Goal of the exercise.
Among the entries below, only the lines starting at the one with "Problema nº 4" and ending at the one with "Trigonometría (54, 201)", both included, are to be printed exactly.

[Dataset entries]
++++++++++++++++++++

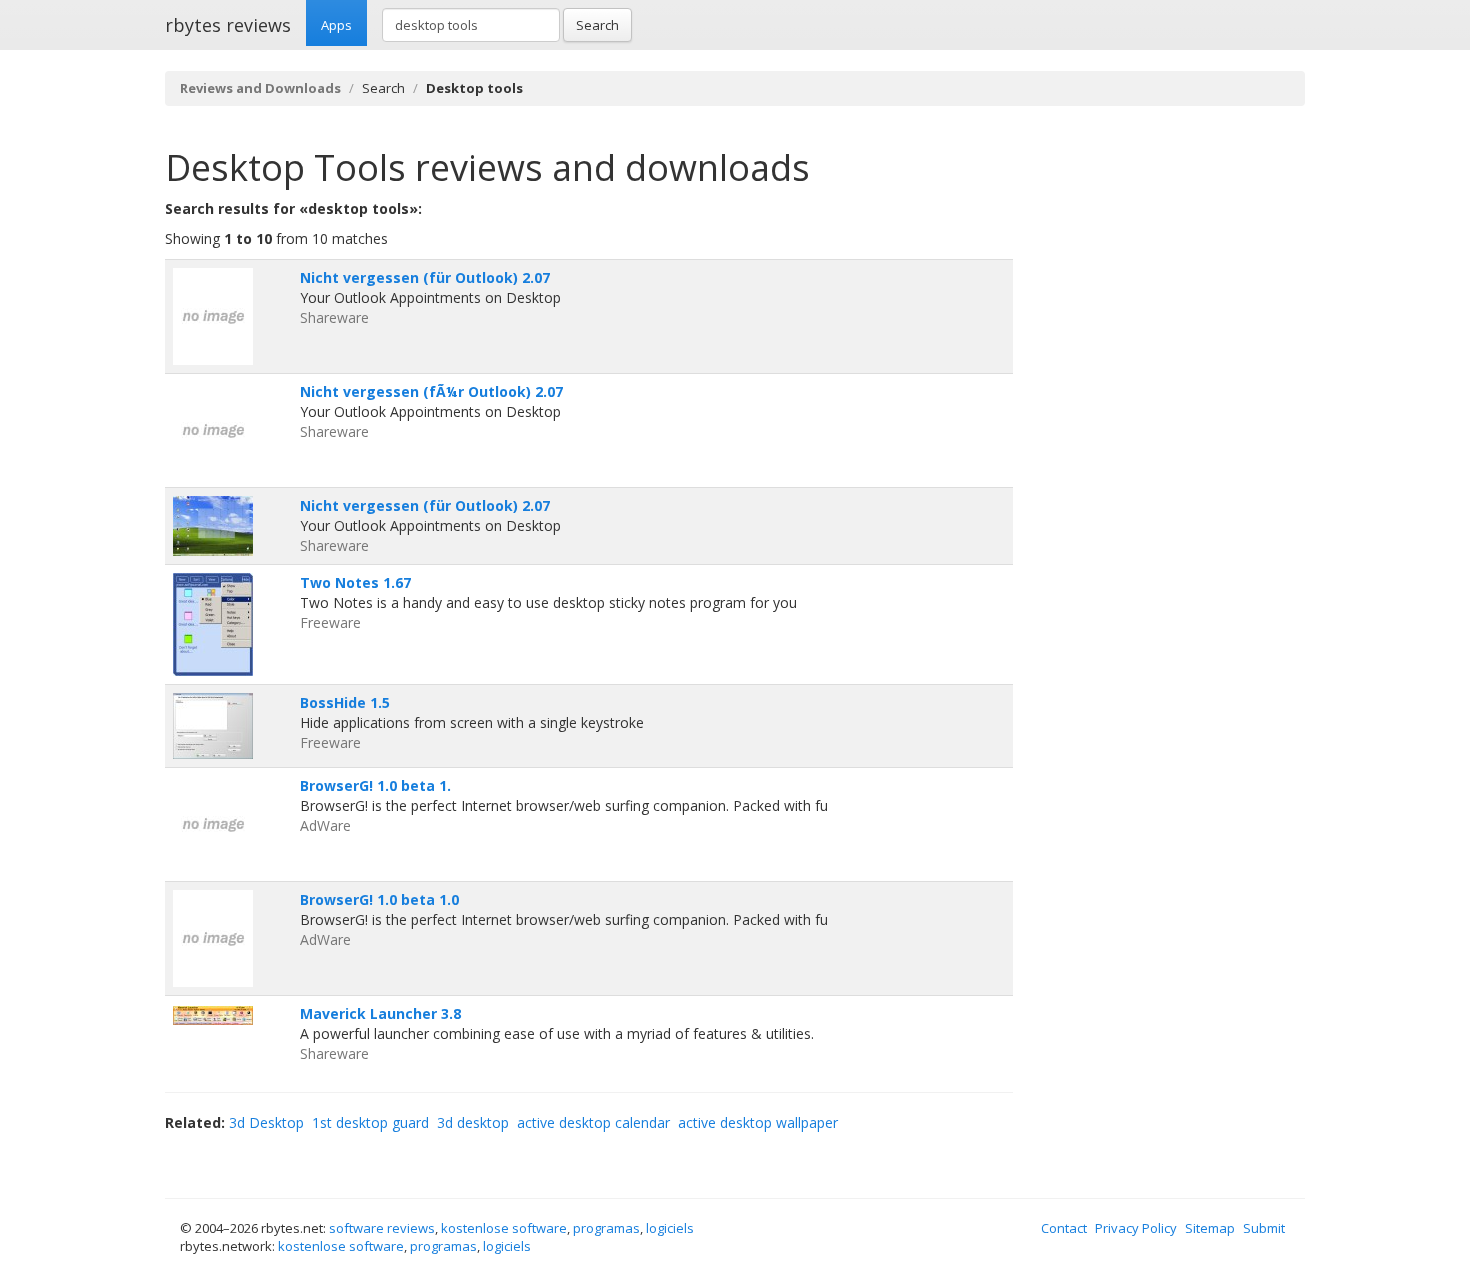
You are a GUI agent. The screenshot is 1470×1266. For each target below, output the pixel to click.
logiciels (670, 1228)
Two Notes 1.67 (355, 582)
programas (606, 1228)
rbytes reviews (228, 25)
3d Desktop (266, 1122)
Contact (1064, 1228)
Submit (1264, 1228)
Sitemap (1210, 1228)
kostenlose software (504, 1228)
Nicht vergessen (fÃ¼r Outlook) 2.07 (431, 391)
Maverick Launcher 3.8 (380, 1013)
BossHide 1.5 (345, 702)
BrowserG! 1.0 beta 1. (375, 785)
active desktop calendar (593, 1122)
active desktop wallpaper (758, 1122)
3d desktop (473, 1122)
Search (597, 25)
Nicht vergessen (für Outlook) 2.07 (425, 277)
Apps (336, 25)
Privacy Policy (1136, 1228)
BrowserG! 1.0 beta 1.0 (379, 899)
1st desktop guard (370, 1122)
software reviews (382, 1228)
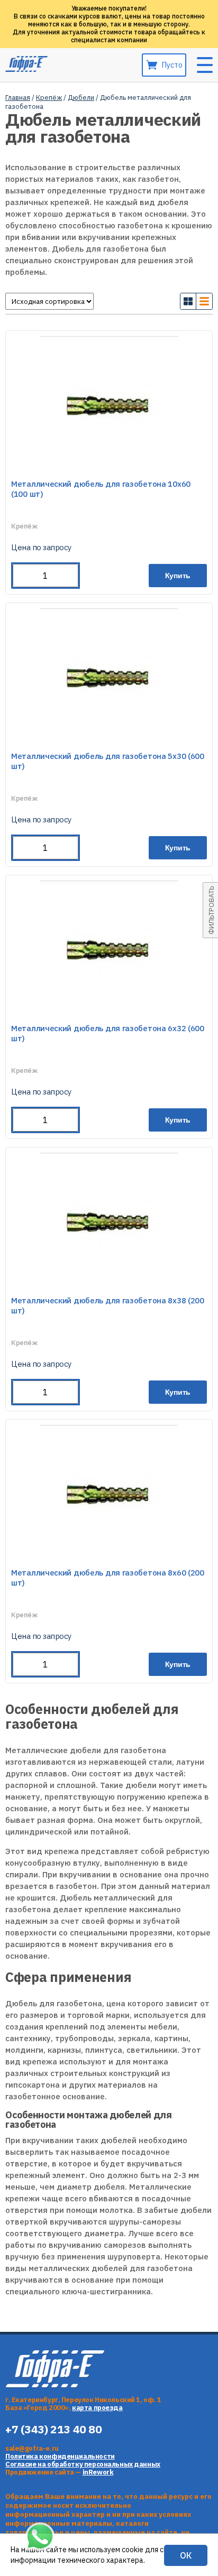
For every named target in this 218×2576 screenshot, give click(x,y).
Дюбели (81, 97)
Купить (178, 575)
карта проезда (97, 2407)
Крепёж (49, 97)
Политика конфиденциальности (60, 2456)
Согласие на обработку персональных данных (82, 2464)
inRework (98, 2472)
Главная (17, 97)
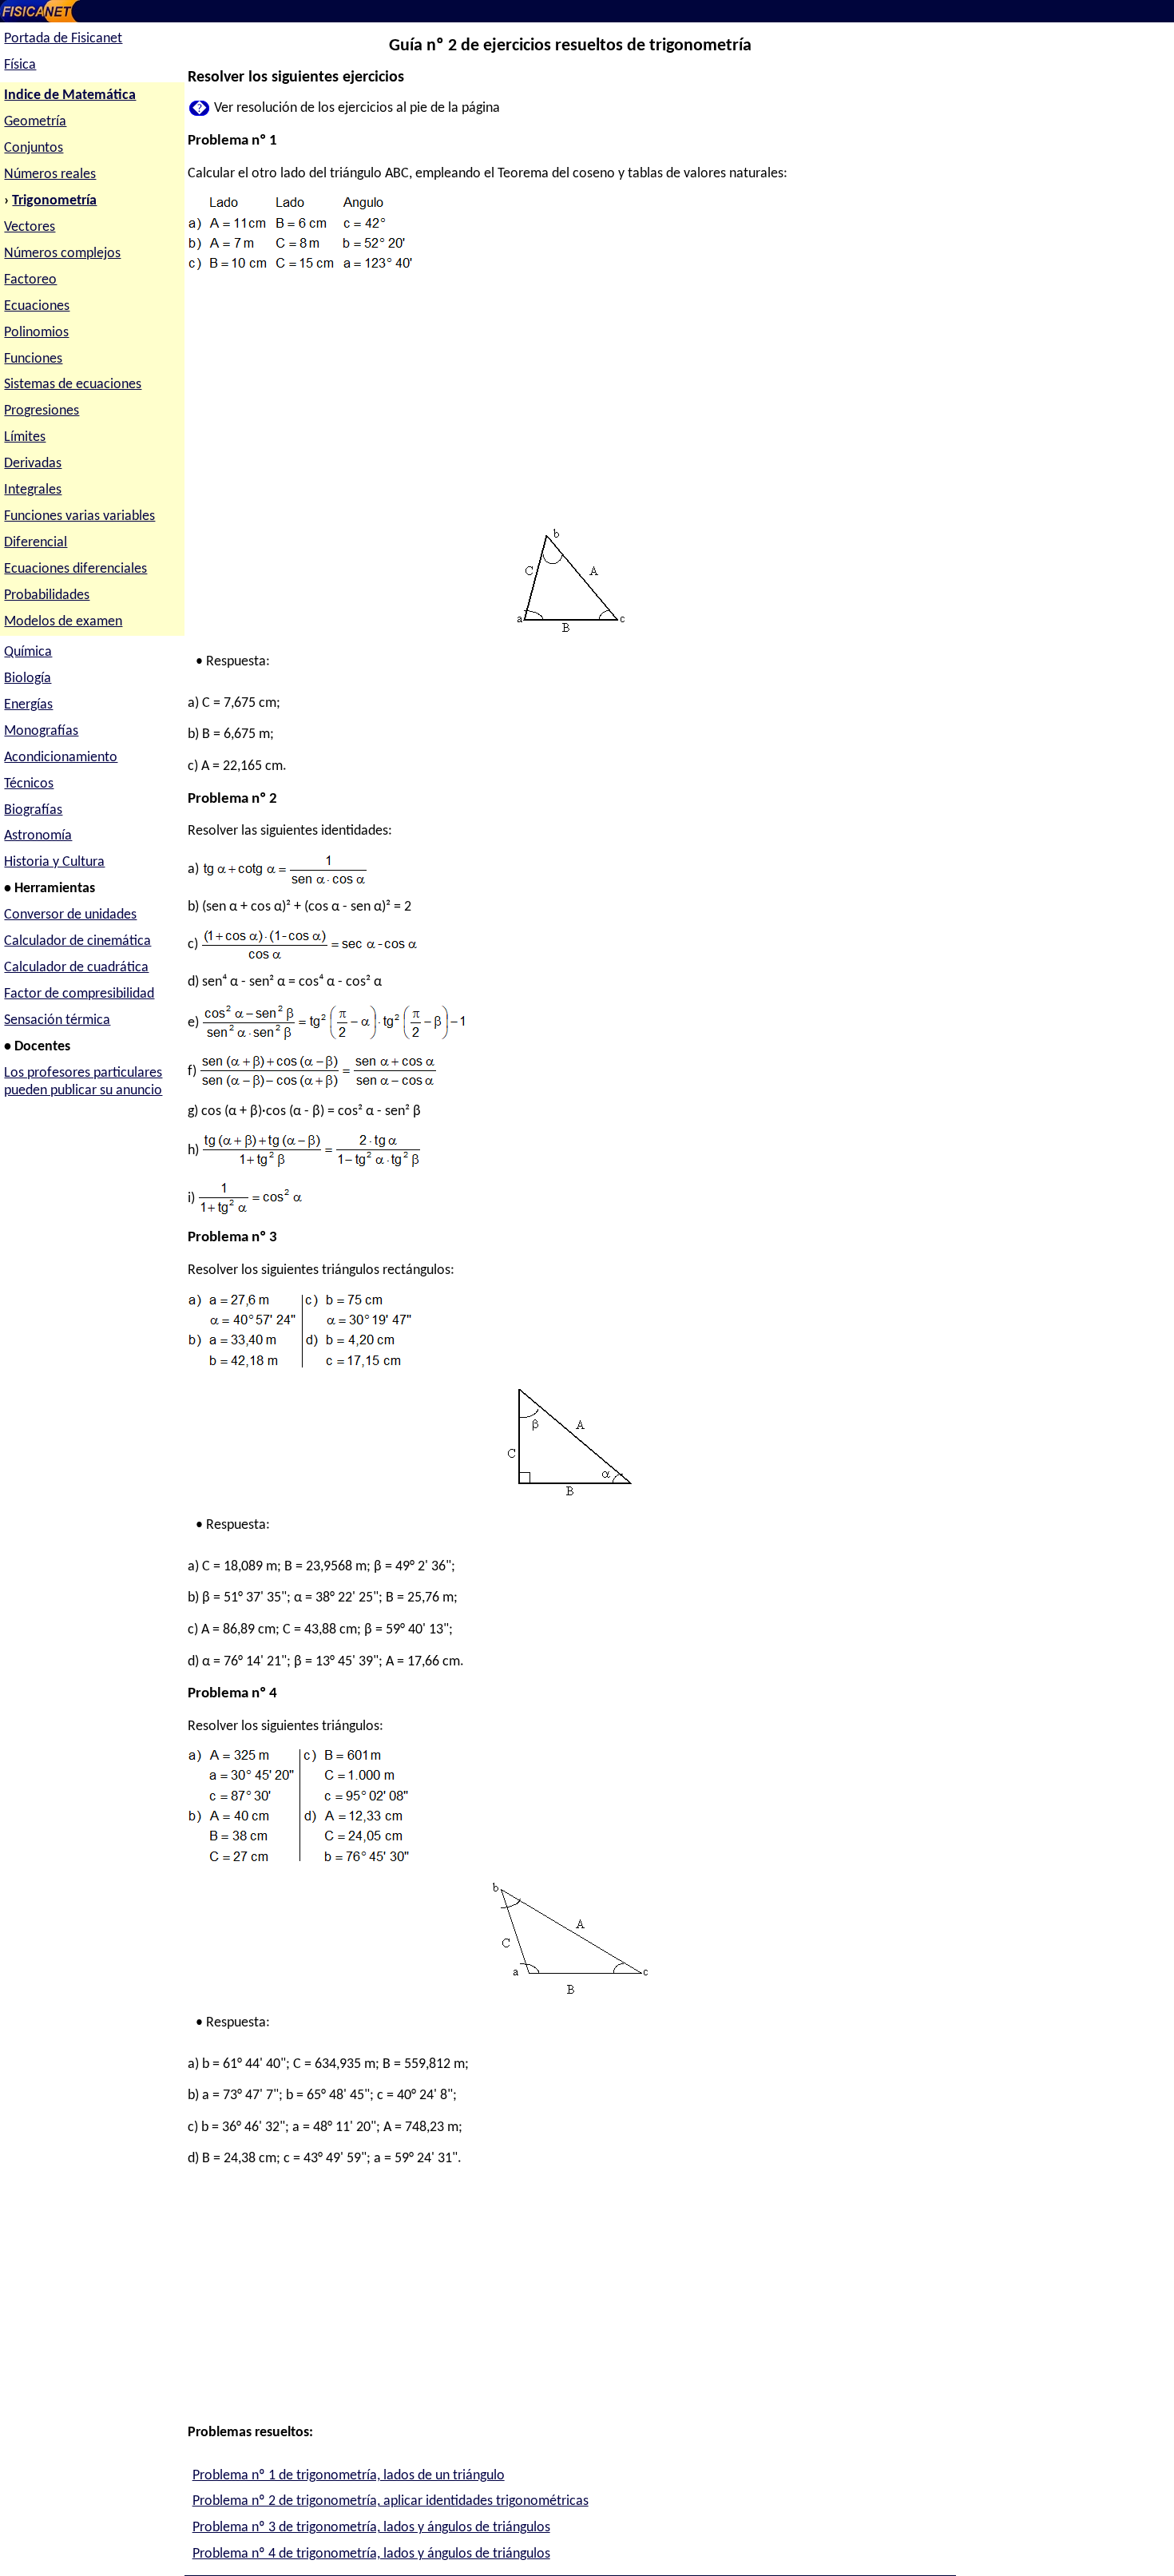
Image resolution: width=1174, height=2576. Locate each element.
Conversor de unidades (70, 915)
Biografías (33, 810)
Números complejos (62, 253)
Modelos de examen (63, 622)
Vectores (29, 227)
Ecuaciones (36, 306)
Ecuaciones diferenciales (75, 569)
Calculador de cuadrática (76, 967)
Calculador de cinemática (77, 941)
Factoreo (30, 280)
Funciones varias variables (79, 516)
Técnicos (29, 784)
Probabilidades (46, 595)
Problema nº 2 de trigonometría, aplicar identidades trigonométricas (390, 2501)
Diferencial (35, 543)
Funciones (33, 359)
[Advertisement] (570, 402)
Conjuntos (33, 148)
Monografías (41, 731)
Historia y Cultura (54, 862)
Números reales (50, 174)
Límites (25, 437)
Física (20, 65)
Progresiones (41, 411)
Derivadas (32, 463)
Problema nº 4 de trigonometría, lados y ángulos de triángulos (371, 2554)
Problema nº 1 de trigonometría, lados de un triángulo (348, 2476)
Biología (27, 678)
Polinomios (36, 332)
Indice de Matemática (70, 95)
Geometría (35, 122)
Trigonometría (54, 201)
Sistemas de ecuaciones (72, 384)
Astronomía (38, 836)
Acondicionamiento (60, 757)
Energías (28, 705)
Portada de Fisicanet (63, 39)
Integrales (32, 490)
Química (28, 652)
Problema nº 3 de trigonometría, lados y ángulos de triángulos (371, 2527)
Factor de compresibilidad (79, 994)
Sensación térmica (57, 1020)
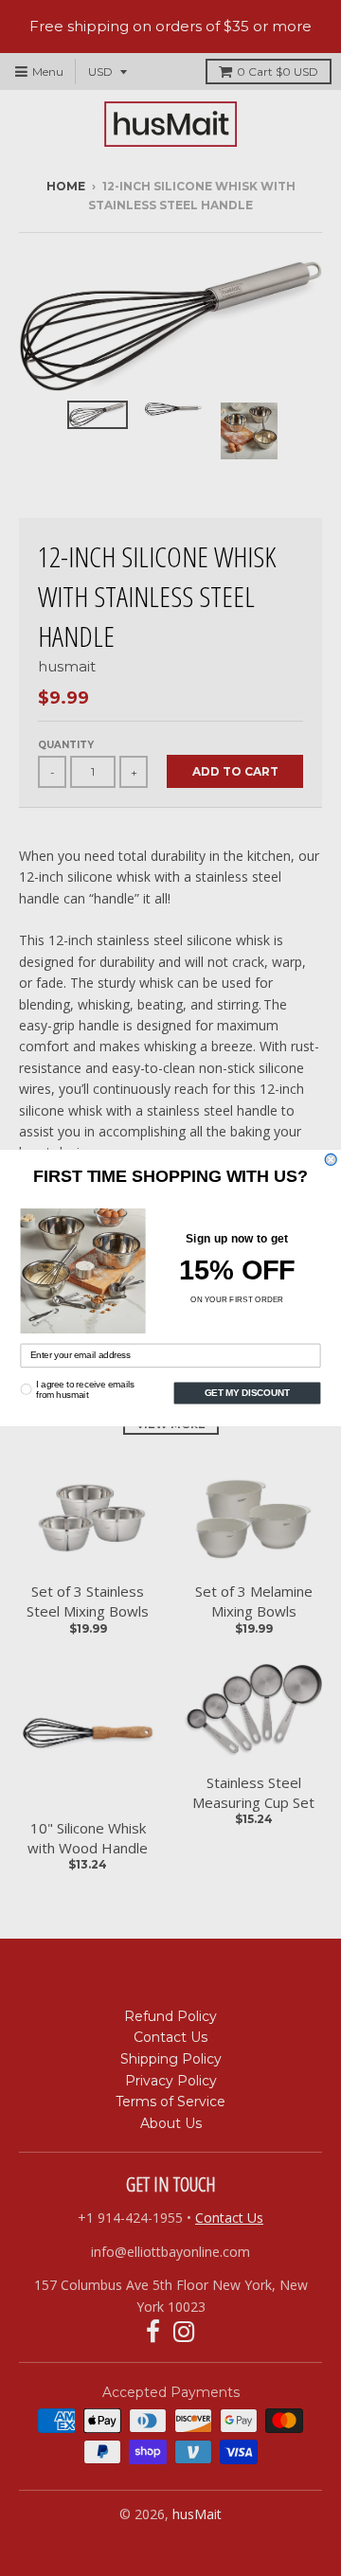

++++++++++++++++++++

Reply to the task.
Problema nº 4 de trigonometría, lados y ángulos de triángulos (371, 2554)
Problema nº 1 de trigonometría, lados de un triángulo (348, 2476)
Biología (27, 678)
Polinomios (36, 332)
Indice de Matemática (70, 95)
Geometría (35, 122)
Trigonometría (54, 201)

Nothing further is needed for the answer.